識海之中,葉天警戒的意識稍稍放松了一些。
這兩名男子應該是葉天來到這裡之後,第一次靠近的人類了,也是兩名修士。
這兩人的修為不高,在練氣後期和築基初期左右,但對于現在神魂還沒有喚醒先前的葉天來說,依然是完全不可能匹敵的存在。
不過葉天現在已經是貨真價實的凡人,就算是一名真仙期的強者,也發現不了他那沉睡的神魂和微弱的意識。
沒什麼意外的話,算是安全。
……
依然持續的大雨很快就将陸文彬和黑須男子兩人來過的痕迹完全掩蓋。
雨滴打在葉天沉睡的身軀之上,雨水在他那仿佛雕塑一樣凝固的蒼白臉頰上肆虐縱橫,最終全部順流而下,悄無聲息中,歸于大地。
……
……
連綿不絕的大雨持續了月餘才開始漸漸停歇。
在一場接着一場的雨中,天氣開始漸漸變得涼爽,秋天在涼風習習中到來。
周圍的花草樹木漸漸開始染上枯黃之色,落葉飄飄,将地上的葉天完全掩埋在下。
但在葉天身周九尺範圍之内的雜草,卻是仍然翠綠已久,似乎根本沒有感應到外界時令天氣的變化。
偶爾會有河上的行船和對岸官道上的行人遠遠注意到這裡的異樣,但人們都隻是将其當做旅途中的一個小小意外,沒有人去好奇深究。
漫長的時間之中,路過的當然也有一些修士,但除了當初的陸文彬之外,再也沒有人看出其中古怪之處,也自然不會為其傾注多餘的精力。
秋天之後,寒冬來臨。
在一場場大雪之中,除了挺立的樹木之外,雜草和其間的葉天全部被死死的掩蓋住,再也沒有任何的蹤迹。
葉天沉睡之處,被整個世界遺忘。
……
冬去春來,雪融冰開,此處的野草變綠的極快。
嚴格來說,在過去的秋天和冬天,這一片的野草,根本就沒有枯黃輪回,而是一直維持着翠綠生機。

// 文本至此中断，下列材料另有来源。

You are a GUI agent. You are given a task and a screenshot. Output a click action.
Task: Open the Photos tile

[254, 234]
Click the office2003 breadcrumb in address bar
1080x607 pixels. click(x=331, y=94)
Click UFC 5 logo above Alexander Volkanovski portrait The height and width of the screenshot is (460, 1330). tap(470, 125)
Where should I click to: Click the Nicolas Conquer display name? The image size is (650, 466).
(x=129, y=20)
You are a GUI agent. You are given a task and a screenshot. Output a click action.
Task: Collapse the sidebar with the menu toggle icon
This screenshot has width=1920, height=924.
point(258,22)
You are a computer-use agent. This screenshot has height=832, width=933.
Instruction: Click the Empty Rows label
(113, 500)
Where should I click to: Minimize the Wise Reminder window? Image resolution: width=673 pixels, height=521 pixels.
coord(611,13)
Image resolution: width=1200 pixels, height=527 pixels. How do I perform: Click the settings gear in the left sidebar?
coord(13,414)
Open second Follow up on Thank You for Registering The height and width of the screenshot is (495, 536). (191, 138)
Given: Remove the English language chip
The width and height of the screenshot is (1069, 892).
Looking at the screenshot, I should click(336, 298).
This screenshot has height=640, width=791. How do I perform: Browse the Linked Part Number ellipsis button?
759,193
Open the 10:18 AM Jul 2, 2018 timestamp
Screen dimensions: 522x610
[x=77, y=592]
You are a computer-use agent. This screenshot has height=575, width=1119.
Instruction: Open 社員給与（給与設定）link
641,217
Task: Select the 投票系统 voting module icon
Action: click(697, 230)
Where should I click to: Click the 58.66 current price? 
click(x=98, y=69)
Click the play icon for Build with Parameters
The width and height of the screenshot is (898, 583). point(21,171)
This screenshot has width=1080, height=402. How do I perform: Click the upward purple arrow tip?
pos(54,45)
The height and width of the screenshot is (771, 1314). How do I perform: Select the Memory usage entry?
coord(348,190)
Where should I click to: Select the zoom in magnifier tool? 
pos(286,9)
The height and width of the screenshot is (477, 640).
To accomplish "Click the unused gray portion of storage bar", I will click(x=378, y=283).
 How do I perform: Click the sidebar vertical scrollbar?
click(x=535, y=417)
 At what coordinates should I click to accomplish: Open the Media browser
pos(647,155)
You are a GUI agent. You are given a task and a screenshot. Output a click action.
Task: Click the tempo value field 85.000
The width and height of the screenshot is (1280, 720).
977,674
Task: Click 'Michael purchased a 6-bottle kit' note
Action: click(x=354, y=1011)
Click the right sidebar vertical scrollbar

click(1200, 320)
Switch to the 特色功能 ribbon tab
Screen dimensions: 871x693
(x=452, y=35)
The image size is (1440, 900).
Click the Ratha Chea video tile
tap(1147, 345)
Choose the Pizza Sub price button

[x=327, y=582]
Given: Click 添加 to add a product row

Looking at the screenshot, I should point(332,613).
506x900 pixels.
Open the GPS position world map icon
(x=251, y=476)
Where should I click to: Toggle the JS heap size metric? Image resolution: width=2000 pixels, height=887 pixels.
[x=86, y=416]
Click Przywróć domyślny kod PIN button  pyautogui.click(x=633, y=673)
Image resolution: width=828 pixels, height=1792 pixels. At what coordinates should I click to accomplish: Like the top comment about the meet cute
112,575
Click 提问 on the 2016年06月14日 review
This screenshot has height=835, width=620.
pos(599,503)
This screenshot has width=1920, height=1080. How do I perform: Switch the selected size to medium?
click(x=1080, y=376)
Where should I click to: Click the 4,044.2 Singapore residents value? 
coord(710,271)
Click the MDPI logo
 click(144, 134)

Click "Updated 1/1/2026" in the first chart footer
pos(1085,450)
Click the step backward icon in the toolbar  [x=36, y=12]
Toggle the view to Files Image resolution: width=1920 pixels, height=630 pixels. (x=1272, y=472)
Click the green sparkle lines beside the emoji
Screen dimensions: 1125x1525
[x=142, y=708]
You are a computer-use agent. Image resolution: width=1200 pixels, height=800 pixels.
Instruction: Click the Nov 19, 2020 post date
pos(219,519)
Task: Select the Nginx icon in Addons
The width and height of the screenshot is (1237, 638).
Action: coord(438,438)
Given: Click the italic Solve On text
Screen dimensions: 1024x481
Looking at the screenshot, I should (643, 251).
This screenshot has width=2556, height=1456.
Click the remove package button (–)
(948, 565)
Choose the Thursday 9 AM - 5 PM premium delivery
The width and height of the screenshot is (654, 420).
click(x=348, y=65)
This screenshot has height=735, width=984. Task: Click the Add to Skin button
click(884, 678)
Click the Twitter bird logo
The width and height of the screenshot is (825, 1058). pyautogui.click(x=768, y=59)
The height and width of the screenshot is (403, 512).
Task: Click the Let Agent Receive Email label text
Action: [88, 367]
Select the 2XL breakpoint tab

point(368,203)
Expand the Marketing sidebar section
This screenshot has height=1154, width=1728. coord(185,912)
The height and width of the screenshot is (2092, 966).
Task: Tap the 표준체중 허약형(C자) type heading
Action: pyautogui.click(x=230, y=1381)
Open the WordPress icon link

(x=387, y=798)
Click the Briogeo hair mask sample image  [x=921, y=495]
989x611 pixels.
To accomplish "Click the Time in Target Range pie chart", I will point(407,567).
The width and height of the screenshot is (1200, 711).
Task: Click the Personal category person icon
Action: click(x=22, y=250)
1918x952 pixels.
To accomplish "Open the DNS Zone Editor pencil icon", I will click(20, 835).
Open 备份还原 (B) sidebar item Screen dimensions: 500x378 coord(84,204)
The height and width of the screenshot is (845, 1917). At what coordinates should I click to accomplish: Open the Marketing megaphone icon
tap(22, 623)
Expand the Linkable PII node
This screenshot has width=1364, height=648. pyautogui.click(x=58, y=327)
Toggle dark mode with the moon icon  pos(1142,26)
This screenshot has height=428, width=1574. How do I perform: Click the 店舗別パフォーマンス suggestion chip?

和葉天身上的衣物一樣,就算是葉天先前沒有刻意去改變些什麼,就算現在葉天修為盡失變成了凡人,但他靈蘊根骨還在,他身上的衣物,周圍的花草樹木,隻要時間一長,依然會在不知不覺,無聲無息之間,受到其影響和滋養。
變得不再凡俗。
……
一天又一天,一年又一年。
受到葉天影響,開始變得常青的花草樹木範圍越來越大。
第一年是三丈,第二年六丈,第三年便是九丈。
以固定每年三丈的距離,向外擴散。
十年過去,已經有方圓三十丈的範圍,花草常綠,樹木常青。
就算是在河對岸遠遠看去,這裡也已經變得極為明顯。
不管是在萬物凋零的深秋,還是冰雪覆蓋的寒冬,這一片範圍之内的植物都是生機勃勃,雄姿英發。
有越來越多的行人,甚至是修士都因為好奇來到過此地探查,但是還沒有一個人能達到陸文彬那樣的眼力,都是沒有發現任何異樣,隻能将其歸類于未知。
更别提在第二年的時候,因為落葉和浮塵的關系,葉天沉睡的身軀就已經被掩埋在了下方,不見天日。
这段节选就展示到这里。